Leo en la revista Wired que el calor no es un sentir. La canícula, en su justificación atómica, es el movimiento de las partículas.
Explica la física que cuanto más rápido se mueven los átomos, más caliente se pone la materia. Llevémoslo al botijo: cuanto más corren los átomos, más arde el piporro. Pero debe ser que sus partículas pasan el día echando la siesta porque el agua sale siempre bien fresquita.
Anda una mosca volando, aturdiéndome, y en uno de sus choques contra mi cabeza, sale una incógnita disparada hacia la pared: si la rapidez aumenta el calor, ¿no tendrá que ver el calentamiento global con esta vida loca que llevamos?

▶ **Completa lo siguiente**:
(a) Indica si cada afirmación concuerda con el texto sobre el calor, respondiendo sí o no y citando literalmente las palabras que lo deciden: (i) el calor es un sentir; (ii) cuanto más rápido se mueven los átomos, más caliente se pone la materia; (iii) el agua del botijo sale caliente.
(b) Continúa el texto sobre el calor a partir de su última oración.
Las líneas que siguen son material aparte, sin relación con el texto sobre el calor.

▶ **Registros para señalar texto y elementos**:
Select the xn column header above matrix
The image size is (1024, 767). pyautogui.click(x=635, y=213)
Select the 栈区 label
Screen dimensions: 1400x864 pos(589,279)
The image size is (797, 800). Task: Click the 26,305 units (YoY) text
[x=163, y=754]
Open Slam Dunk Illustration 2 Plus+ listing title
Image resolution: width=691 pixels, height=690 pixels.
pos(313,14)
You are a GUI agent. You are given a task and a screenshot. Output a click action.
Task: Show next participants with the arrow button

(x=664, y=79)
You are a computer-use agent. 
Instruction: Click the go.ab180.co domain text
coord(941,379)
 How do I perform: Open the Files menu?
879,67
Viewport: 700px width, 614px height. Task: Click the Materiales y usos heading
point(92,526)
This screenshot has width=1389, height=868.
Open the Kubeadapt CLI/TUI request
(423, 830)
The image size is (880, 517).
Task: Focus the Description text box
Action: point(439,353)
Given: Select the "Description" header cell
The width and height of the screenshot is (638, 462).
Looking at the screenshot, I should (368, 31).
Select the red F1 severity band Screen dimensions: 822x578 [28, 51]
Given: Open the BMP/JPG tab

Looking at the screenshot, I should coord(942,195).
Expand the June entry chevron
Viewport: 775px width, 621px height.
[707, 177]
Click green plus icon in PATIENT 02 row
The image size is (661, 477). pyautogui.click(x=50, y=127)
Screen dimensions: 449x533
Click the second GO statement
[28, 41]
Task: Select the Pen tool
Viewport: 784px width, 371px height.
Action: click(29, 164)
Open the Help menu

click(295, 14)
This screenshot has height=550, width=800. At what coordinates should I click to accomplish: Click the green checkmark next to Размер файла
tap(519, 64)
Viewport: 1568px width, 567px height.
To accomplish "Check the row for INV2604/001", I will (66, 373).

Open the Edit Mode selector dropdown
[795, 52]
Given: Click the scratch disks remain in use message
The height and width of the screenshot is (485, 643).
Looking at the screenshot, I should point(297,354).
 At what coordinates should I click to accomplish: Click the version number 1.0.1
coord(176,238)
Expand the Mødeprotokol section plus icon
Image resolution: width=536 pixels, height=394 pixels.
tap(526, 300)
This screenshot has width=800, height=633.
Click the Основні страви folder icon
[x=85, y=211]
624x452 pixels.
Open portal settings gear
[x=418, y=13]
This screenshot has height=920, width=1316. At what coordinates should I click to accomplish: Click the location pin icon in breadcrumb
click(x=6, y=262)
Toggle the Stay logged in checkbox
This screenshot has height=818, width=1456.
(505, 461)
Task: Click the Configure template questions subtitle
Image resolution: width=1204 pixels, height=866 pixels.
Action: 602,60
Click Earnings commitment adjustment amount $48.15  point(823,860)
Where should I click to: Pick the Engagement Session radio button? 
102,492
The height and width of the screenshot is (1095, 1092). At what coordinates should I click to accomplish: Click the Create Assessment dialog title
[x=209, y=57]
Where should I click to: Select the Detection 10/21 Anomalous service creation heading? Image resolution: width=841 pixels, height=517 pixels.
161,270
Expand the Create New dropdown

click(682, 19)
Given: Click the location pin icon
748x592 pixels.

▶ **Las respuestas**:
(a)
(i) No: "el calor no es un sentir".
(ii) Sí: "cuanto más rápido se mueven los átomos, más caliente se pone la materia".
(iii) No: "el agua sale siempre bien fresquita".

(b)
Estoy buscando pruebas y creo que la física lleva razón porque no hay mejor manera de entrar en calor que ir a toda leche. Todo empieza a cuadrar: las temperaturas han aumentado desde que cogemos más el coche para ir más rápido; usamos más plástico porque no hay tiempo de fregar platos; tiramos un cacharro y compramos otro porque no da la vida para buscar un taller, llevarlo, esperarlo y recogerlo; tiramos los papeles al contenedor de orgánico porque ya son las tantas para echarlo cien metros más allá y mañana hay que madrugar.
Vivimos a una velocidad incandescente. Y la cosa promete: archivos gordísimos bajando en un santiamén con el 5G, trenes ultrarrápidos, hasta Hacienda devolviéndonos la pasta en un momento.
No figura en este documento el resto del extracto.